* Direction
Which lines in the entries below contain the string "lower", with case matching exactly? Pick out each one and copy it.

>> begin

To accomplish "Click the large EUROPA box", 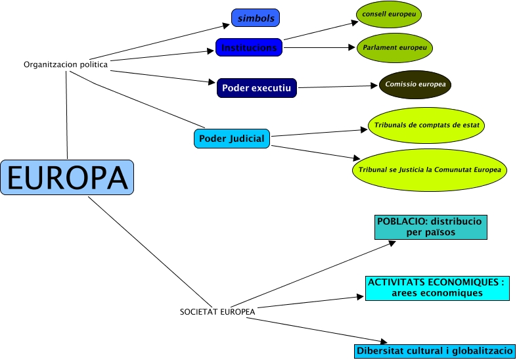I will click(67, 177).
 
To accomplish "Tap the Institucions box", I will click(249, 47).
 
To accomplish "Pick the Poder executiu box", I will click(257, 87).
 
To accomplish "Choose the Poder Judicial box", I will click(233, 139).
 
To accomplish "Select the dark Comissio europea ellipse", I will click(415, 84).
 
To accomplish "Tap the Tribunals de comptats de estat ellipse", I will click(426, 125).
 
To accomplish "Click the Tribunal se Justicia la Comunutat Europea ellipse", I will click(430, 169).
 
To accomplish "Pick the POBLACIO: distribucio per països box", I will click(430, 227).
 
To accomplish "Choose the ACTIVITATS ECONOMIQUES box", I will click(438, 288).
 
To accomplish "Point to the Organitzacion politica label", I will click(66, 64).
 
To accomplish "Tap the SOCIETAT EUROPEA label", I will click(217, 311).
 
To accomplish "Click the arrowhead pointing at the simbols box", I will click(227, 27).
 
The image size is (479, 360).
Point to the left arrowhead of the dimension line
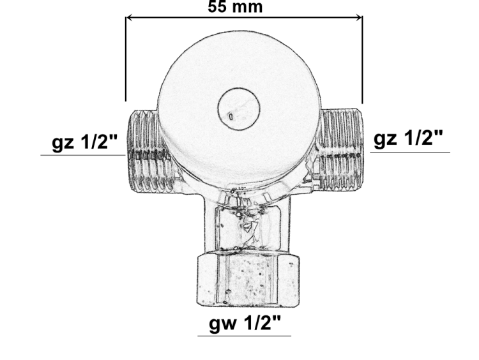(130, 18)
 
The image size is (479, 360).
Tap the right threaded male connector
(341, 151)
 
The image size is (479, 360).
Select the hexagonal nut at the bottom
(246, 280)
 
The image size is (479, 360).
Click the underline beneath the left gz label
(83, 155)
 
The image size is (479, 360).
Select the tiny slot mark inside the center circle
(229, 116)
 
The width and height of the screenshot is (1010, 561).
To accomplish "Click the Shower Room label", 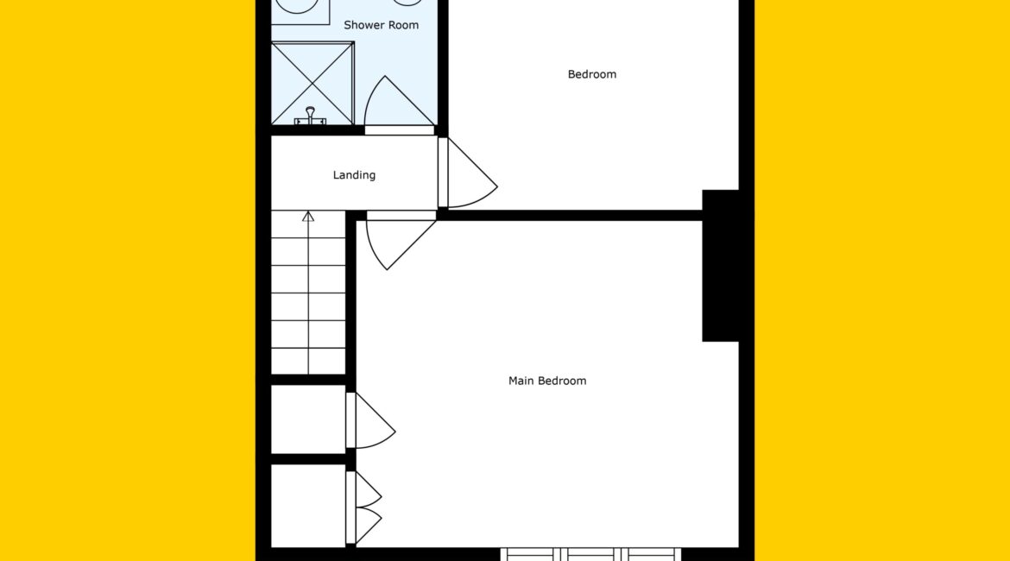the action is pos(381,25).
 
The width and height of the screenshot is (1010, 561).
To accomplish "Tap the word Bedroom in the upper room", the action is pos(591,74).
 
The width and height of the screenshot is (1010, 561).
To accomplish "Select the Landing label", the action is pos(354,174).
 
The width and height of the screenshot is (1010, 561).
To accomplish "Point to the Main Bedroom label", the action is pos(547,381).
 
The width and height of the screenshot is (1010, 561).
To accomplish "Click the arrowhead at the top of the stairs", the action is pos(308,217).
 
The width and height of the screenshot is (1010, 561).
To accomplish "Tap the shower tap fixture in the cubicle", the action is pos(310,116).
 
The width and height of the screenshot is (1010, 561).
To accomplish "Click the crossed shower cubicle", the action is pos(312,83).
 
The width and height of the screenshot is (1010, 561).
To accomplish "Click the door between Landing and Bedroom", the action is pos(467,173).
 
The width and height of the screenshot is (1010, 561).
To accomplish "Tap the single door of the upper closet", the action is pos(369,420).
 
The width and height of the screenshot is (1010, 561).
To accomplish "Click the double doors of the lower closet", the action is pos(363,507).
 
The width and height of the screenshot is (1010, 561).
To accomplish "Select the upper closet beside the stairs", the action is pos(308,419).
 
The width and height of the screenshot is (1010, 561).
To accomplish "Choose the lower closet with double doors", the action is pos(308,506).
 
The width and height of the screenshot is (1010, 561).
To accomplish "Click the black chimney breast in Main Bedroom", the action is pos(720,265).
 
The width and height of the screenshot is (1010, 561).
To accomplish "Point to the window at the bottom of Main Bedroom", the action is pos(590,554).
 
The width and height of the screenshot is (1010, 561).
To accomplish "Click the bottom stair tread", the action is pos(308,362).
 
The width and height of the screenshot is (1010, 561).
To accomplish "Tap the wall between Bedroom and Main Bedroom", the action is pos(570,215).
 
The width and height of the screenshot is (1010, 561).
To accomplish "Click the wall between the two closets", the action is pos(308,459).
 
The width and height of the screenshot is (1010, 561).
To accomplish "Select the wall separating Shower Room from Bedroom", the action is pos(443,67).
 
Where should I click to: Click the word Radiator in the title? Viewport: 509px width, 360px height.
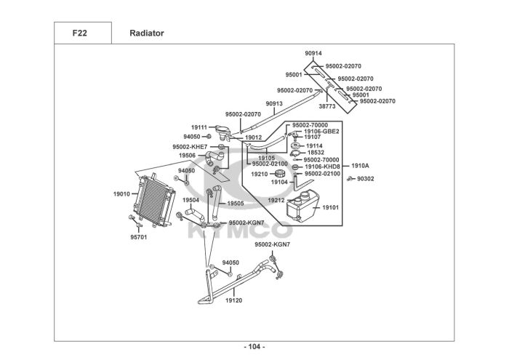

>> end

* Final result
To accomplish "Click the double doors of the lower closet", the action is pos(363,507).
To accomplish "Choose the lower closet with double doors", the action is pos(308,506).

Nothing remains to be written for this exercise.